Portfolio Construction and Management

What level of portfolio turnover is typical for a Litman Gregory Masters Funds?

This varies widely based on the fund and circumstances. Some of the Litman Gregory Masters Funds managers have lower turnover than others. Sometimes market volatility impacts turnover either because rapid stock price spikes and/or dips change the relative appeal of certain stocks, or because in a declining market tax-motivated trading can increase turnover.

Litman Gregory Masters Equity’s annual turnover has ranged between 35% and 102% over the five years ended 12/31/08.

Are the funds run in a tax-aware manner?

The funds are not tax managed but we are tax-aware. Litman Gregory tracks individual tax lots and brings tax lot selling opportunities to each sub-advisor’s attention. Tax strategies that have been employed include:

Is there a conflict of interest for a manager to select stocks for both their own fund and for Litman Gregory Masters Funds?

No. If they are buying or selling stocks for their own fund simultaneous to buys or sells for Litman Gregory Masters Funds, they would apply an allocation process that would be fairly applied. However, because of the high conviction level required in a Litman Gregory Masters Funds portfolio, there may be times when the sub-advisor sells a holding out of Litman Gregory Masters Funds that still qualifies as a hold in a more broadly diversified portfolio.

Do the managers work together in managing the fund portfolio?

They do not. Each sub-advisor works autonomously on their portion of the overall Litman Gregory Masters Funds. The overall fund comprises the combination of each individual sub-portfolio.

What controls are in place to mitigate risk and ensure diversification?

The presence of multiple sub-advisors reflecting different investment approaches as well as the quality of the sub-advisors contribute to diversification and risk control.
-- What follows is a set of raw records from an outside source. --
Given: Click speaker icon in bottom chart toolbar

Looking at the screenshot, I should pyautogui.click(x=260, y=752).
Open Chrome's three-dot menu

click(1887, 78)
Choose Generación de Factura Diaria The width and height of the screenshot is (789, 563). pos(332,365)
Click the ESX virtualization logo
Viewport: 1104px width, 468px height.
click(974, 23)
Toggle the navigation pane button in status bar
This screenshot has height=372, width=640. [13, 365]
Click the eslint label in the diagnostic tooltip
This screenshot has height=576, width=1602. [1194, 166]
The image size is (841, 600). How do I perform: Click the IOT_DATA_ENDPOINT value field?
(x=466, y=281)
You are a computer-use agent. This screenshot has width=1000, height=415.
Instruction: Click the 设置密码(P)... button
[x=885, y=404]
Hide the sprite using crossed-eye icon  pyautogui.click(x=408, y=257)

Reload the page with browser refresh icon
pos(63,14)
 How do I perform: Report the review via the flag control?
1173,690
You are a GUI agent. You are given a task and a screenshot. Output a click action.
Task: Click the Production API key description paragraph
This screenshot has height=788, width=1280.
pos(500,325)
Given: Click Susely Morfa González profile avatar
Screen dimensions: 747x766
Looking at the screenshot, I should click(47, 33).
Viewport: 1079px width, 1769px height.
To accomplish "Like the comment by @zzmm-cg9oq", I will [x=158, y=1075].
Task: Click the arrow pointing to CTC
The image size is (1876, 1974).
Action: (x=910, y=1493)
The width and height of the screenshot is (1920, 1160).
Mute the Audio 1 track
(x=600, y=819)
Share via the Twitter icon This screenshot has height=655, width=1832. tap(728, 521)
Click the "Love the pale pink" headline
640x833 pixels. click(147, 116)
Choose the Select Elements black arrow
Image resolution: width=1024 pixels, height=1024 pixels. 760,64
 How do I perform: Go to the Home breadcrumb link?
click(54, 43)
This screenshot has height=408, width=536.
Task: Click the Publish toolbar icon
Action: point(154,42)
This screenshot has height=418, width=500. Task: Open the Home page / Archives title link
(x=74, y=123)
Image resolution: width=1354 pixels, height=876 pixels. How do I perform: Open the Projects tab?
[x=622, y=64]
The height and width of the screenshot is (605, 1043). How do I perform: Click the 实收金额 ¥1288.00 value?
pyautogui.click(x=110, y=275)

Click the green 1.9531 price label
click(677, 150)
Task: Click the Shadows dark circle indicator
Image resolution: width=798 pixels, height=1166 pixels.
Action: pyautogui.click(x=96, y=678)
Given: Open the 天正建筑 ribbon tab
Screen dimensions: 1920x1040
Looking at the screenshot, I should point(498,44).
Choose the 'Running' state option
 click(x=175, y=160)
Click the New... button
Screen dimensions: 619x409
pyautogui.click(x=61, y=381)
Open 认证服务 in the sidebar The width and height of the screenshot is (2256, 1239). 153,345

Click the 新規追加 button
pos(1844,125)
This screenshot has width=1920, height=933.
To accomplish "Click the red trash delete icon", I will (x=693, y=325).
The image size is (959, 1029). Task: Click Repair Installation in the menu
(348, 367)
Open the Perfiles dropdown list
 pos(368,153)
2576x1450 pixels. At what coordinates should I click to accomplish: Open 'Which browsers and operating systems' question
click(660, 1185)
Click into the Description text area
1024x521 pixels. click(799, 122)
In addition, Litman Gregory’s monitoring of the sub-advisors and overall fund portfolio also plays a role. Litman Gregory watches for unintended concentration in specific stocks (e.g. more than one sub-advisor owning the same stock resulting in a large weighting) and also pays attention to sector weights and other portfolio-level diversification issues.

How often do you rebalance back to the target allocations for each manager?

The actual allocations will naturally drift as a result of each manager’s individual performance, so we allocate each day’s cash inflows based on how far each sub-advisor is from their target allocations. Thus, the sub-advisor who is furthest below his or her allocation will get the most money; the sub-advisor who is next furthest below will get the second largest amount and so forth.

How do you determine how much to allocate to each manager? Do you change the percentages?

Typically the allocations are equal. However, our desire to limit small-cap exposure at the overall fund level may lead us to allocate less to dedicated small-cap managers in certain funds. And our desire to maintain a style-neutral portfolio in certain funds may also lead the allocations to specific sub-advisors to differ.